══ Data to examine

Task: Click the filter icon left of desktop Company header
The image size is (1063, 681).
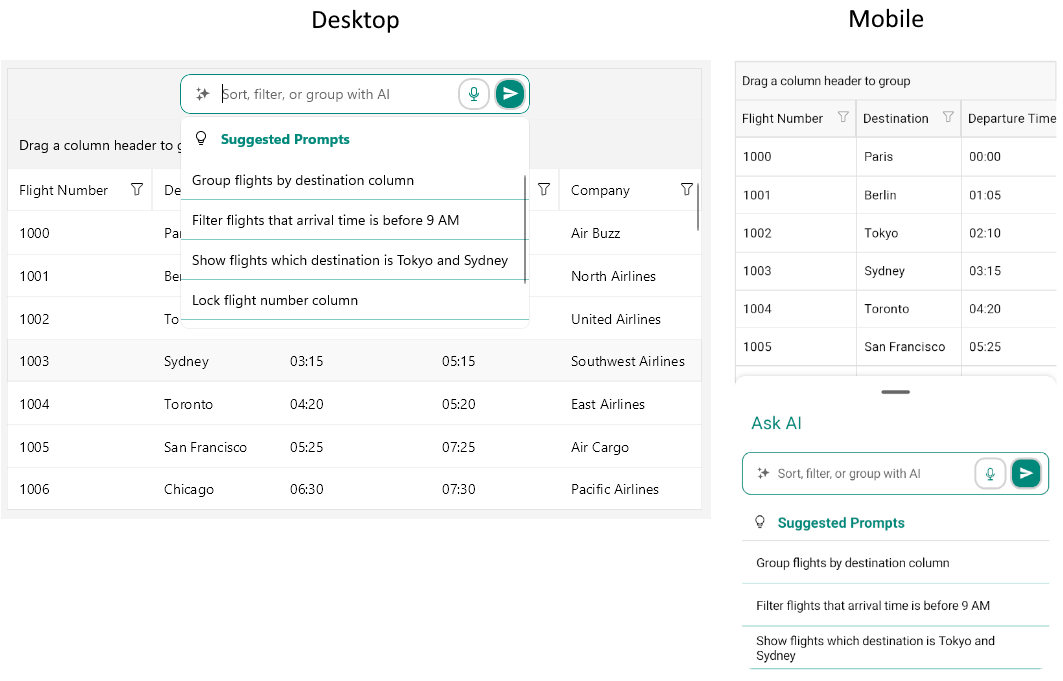Action: [x=544, y=190]

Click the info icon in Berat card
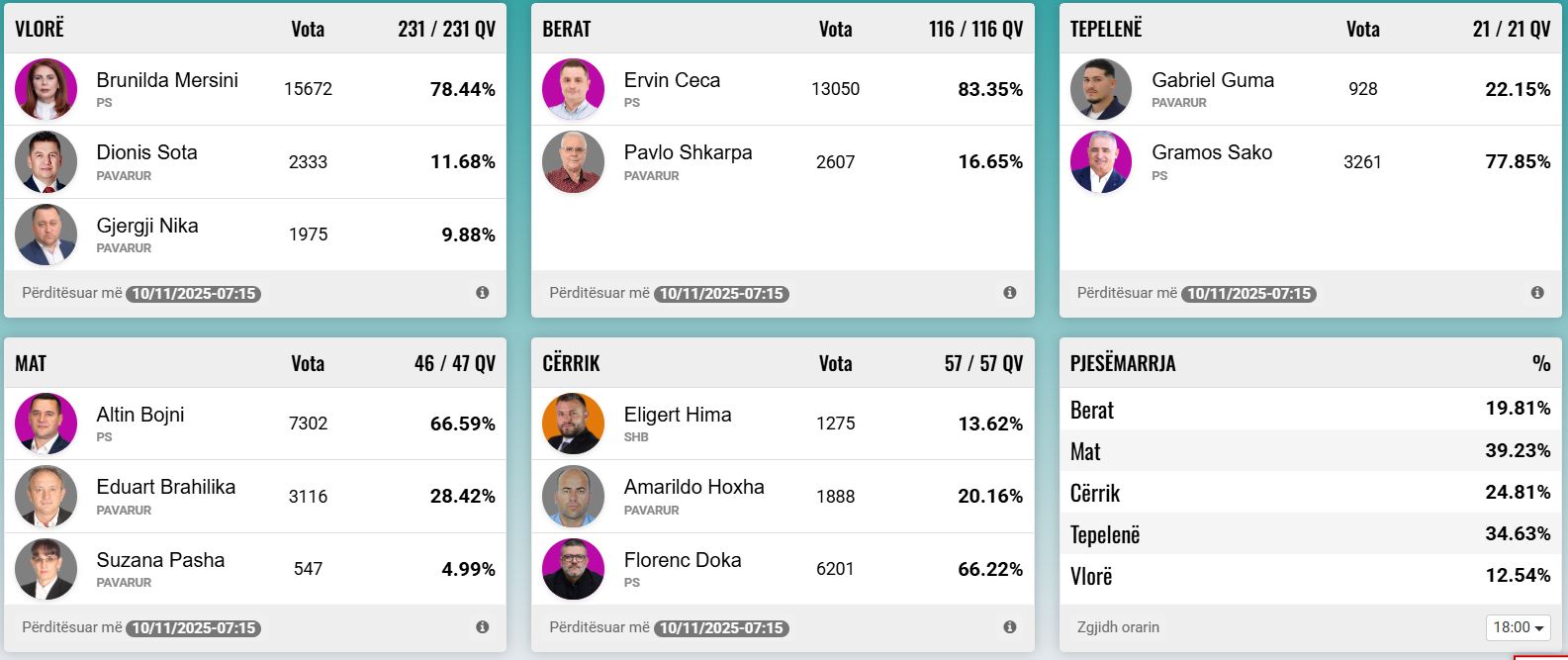tap(1010, 293)
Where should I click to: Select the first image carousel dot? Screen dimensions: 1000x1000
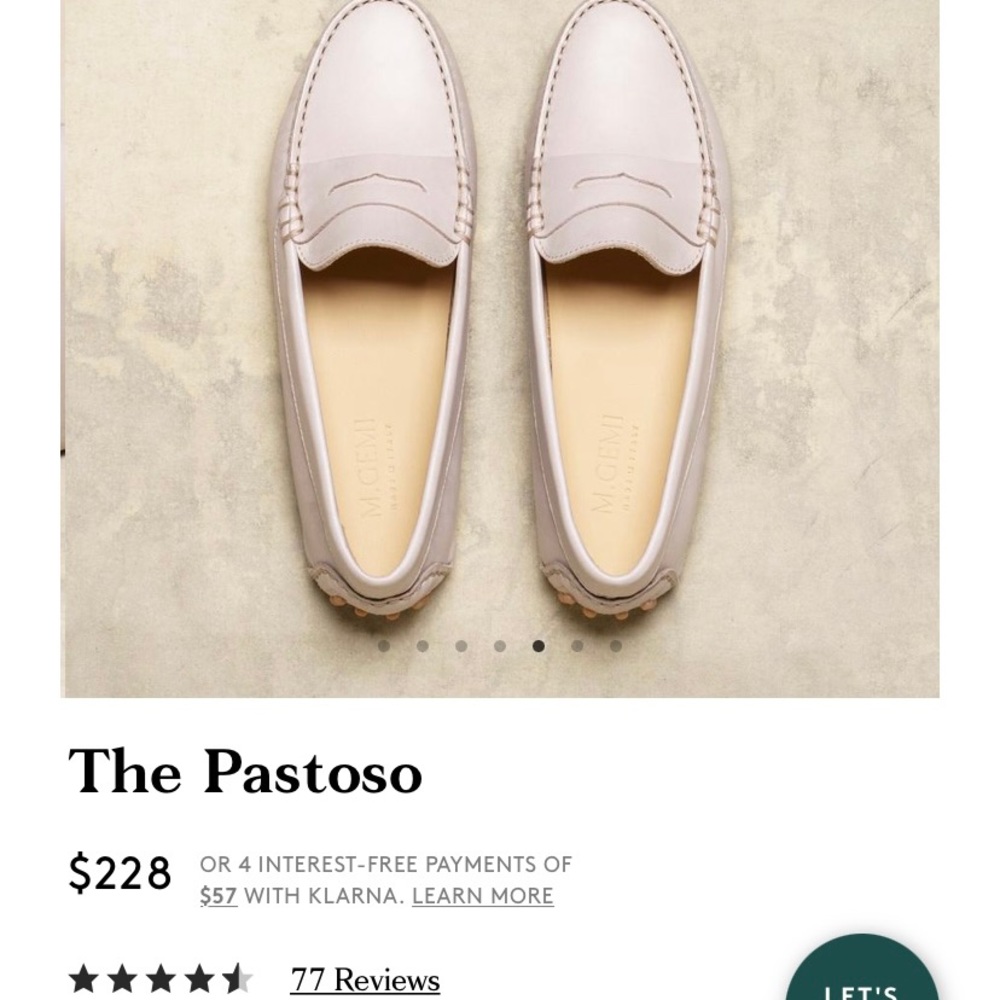click(384, 646)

════

# Description of the task
Print every record exactly, without the pictures.

# Answer to this exercise
Task: Click the filter icon left of desktop Company header
The image size is (1063, 681).
Action: [x=544, y=190]

Click the info icon in Berat card
tap(1010, 293)
Where should I click to: Select the first image carousel dot? Screen dimensions: 1000x1000
click(384, 646)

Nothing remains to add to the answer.